Major League Baseball
Projecting the 2017 Hall of Fame vote: Who's on track to get into Cooperstown?
Major League Baseball

Projecting the 2017 Hall of Fame vote: Who's on track to get into Cooperstown?

Updated Mar. 5, 2020 1:26 a.m. ET

Due to scheduling issues, this year's Hall of Fame election cycle features the longest delay between the BBWAA ballot submission deadline (Dec. 31) and the announcement of the results (Jan. 18) in recent memory. With one week to go before the big reveal—which will be aired on MLB Network at 6 p.m. ET—it's worth a peek at the possibilities. At the very least, we’re on track for a nail-biter, with the fates of a few candidates too close to call; one way or another, we could see something historic.

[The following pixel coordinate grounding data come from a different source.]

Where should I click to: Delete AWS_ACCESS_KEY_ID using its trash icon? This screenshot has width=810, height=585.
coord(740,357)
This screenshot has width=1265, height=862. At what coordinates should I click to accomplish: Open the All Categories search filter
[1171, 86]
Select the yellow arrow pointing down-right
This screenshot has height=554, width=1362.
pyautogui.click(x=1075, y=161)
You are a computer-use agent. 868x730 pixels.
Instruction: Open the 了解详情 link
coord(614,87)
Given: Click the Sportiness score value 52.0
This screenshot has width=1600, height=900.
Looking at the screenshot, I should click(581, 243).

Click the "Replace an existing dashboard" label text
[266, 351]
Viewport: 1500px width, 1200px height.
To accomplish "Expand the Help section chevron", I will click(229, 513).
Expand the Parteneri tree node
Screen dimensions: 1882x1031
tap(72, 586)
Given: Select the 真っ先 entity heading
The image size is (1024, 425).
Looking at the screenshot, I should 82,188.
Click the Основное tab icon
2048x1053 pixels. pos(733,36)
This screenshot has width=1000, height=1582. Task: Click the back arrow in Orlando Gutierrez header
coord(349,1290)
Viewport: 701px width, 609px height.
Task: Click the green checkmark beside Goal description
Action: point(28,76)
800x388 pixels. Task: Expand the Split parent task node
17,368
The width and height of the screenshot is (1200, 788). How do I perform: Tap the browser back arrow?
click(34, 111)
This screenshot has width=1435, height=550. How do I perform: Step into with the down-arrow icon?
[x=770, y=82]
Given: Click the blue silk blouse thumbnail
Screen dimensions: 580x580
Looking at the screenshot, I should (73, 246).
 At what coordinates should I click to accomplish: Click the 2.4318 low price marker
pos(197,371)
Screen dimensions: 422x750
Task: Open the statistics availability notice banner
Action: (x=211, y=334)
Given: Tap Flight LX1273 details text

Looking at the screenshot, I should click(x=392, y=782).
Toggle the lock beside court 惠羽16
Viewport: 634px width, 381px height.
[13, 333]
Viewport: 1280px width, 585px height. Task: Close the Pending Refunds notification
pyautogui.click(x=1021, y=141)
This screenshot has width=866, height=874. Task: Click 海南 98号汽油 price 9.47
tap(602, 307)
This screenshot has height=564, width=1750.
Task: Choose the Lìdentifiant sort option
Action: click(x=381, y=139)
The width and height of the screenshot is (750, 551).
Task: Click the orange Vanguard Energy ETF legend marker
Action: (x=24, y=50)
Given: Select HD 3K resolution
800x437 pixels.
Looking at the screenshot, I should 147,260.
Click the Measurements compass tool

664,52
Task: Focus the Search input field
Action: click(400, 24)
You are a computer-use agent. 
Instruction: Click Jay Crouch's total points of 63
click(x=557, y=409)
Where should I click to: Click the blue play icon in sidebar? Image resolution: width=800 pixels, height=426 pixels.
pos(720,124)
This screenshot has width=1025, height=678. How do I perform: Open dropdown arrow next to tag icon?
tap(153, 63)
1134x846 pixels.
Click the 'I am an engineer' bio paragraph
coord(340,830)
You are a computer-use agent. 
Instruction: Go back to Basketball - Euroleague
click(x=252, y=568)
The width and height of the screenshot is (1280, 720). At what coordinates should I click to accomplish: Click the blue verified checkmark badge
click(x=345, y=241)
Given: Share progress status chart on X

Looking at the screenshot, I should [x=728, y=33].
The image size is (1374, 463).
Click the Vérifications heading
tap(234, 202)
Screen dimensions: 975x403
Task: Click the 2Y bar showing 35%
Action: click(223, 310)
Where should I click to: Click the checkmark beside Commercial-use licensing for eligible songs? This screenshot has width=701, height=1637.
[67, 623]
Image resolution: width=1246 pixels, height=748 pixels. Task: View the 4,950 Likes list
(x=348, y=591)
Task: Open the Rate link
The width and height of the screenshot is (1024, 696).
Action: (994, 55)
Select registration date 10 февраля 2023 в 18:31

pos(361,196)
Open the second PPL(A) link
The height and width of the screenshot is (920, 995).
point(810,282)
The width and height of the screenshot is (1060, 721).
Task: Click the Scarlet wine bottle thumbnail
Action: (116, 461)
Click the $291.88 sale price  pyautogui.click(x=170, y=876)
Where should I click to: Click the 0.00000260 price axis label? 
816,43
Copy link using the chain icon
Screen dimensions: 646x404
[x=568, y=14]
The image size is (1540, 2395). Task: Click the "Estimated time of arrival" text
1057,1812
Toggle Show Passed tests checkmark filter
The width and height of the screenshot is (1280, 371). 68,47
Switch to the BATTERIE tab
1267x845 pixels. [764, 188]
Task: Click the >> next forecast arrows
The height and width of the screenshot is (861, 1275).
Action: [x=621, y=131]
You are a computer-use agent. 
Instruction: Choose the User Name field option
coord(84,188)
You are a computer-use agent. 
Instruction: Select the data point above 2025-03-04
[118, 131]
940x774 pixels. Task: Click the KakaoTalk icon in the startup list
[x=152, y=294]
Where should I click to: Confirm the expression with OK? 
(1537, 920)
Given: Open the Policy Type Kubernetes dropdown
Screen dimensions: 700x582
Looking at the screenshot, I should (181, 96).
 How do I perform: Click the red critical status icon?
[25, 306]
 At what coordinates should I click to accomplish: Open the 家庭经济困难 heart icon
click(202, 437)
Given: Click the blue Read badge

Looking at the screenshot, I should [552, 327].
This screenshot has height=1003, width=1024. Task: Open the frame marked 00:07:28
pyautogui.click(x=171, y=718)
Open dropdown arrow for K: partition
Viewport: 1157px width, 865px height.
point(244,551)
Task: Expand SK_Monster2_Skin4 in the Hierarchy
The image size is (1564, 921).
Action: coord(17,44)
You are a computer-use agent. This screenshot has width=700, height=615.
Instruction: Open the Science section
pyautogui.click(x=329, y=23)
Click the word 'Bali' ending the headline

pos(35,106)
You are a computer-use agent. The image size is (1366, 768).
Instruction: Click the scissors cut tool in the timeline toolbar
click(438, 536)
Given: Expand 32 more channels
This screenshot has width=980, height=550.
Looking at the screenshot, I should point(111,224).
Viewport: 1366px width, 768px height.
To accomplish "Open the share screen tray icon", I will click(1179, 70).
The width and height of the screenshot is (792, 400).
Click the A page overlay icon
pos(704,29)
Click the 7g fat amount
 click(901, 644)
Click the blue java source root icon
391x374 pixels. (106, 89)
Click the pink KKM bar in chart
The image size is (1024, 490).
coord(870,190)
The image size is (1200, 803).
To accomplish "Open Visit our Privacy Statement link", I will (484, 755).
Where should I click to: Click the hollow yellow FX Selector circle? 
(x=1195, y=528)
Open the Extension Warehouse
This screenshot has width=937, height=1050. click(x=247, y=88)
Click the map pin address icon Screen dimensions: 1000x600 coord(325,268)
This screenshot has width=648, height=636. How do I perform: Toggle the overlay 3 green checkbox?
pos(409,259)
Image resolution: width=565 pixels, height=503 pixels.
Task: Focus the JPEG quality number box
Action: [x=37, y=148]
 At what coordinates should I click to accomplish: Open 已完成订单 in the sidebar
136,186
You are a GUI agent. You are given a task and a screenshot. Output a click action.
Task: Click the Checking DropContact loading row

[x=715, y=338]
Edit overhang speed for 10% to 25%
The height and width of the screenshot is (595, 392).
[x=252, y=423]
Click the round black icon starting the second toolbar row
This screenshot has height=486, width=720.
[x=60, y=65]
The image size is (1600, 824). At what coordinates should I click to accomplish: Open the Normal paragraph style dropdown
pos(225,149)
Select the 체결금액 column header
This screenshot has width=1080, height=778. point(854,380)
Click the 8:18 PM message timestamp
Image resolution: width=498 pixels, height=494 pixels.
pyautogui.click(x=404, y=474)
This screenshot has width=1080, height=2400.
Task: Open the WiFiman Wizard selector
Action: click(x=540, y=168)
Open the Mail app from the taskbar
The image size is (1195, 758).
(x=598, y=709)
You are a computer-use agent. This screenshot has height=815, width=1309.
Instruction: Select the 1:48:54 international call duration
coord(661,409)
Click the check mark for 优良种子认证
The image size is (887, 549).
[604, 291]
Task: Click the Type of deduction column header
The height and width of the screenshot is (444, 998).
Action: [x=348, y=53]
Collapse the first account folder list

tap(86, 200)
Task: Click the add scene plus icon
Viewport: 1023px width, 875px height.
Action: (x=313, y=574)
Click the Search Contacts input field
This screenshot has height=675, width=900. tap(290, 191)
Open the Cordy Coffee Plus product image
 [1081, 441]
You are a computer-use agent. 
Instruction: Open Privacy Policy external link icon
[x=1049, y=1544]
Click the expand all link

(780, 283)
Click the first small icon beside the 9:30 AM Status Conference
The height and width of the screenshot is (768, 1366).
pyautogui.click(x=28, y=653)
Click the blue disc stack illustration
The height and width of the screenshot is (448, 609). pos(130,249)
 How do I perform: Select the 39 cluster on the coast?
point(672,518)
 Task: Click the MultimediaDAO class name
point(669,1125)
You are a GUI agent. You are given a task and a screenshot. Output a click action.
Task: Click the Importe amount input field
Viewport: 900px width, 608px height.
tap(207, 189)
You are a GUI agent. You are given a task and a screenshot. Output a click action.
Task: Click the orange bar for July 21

Via Ryan Thibodaux's indispensable Ballot Tracker, as of Wednesday, 185 known BBWAA voters and six anonymous ones—a contingent that's estimated to be around 44% of the electorate—have published or otherwise shared their ballots. Among that group, three candidates have received more than the necessary 75% of the vote, putting them on track for election: Tim Raines (91.6%), Jeff Bagwell (91.1) and Ivan Rodriguez (80.1). What's more, both Vladimir Guerrero (74.3%) and Trevor Hoffman (73.3) are very close to the cutoff as well, leaving the door ajar for a five-man class.

The writers have produced exactly one such class: the 1936 inaugural Hall of Fame group of Ty Cobb, Babe Ruth, Walter Johnson, Christy Mathewson and Honus Wagner. Even a four-man class would be historic, as there have only been three so far: 1947 (Mickey Cochrane, Frankie Frisch, Lefty Grove and Carl Hubbell), '55 (Joe DiMaggio, Gabby Hartnett, Ted Lyons and Dazzy Vance) and 2015 (Craig Biggio, Randy Johnson, Pedro Martinez and John Smoltz). Three-man classes aren't that uncommon, but there has only been one in this century (2014, with Tom Glavine, Greg Maddux and Frank Thomas), just five since the writers returned to annual voting in 1966 ('72, '84, '91 and '99 being the others) and eight overall ('37, '39, and '54 from the years when the length of eligibility windows and the time between election cycles was in considerable flux).

It's important to note that the ballots in the Tracker are a non-random sample: They tend to come from younger and more analytically inclined writers, but that generalization should be understood in relative terms. A larger share of the private ballots than the public ones are understood to come from writers who are no longer working for BBWAA-affiliated publications but haven't yet been purged from the rolls for being 10 years removed from regular coverage (the result of a rule change from last year); they may no longer have outlets to publish their ballots and may not be as inclined toward transparency as active writers.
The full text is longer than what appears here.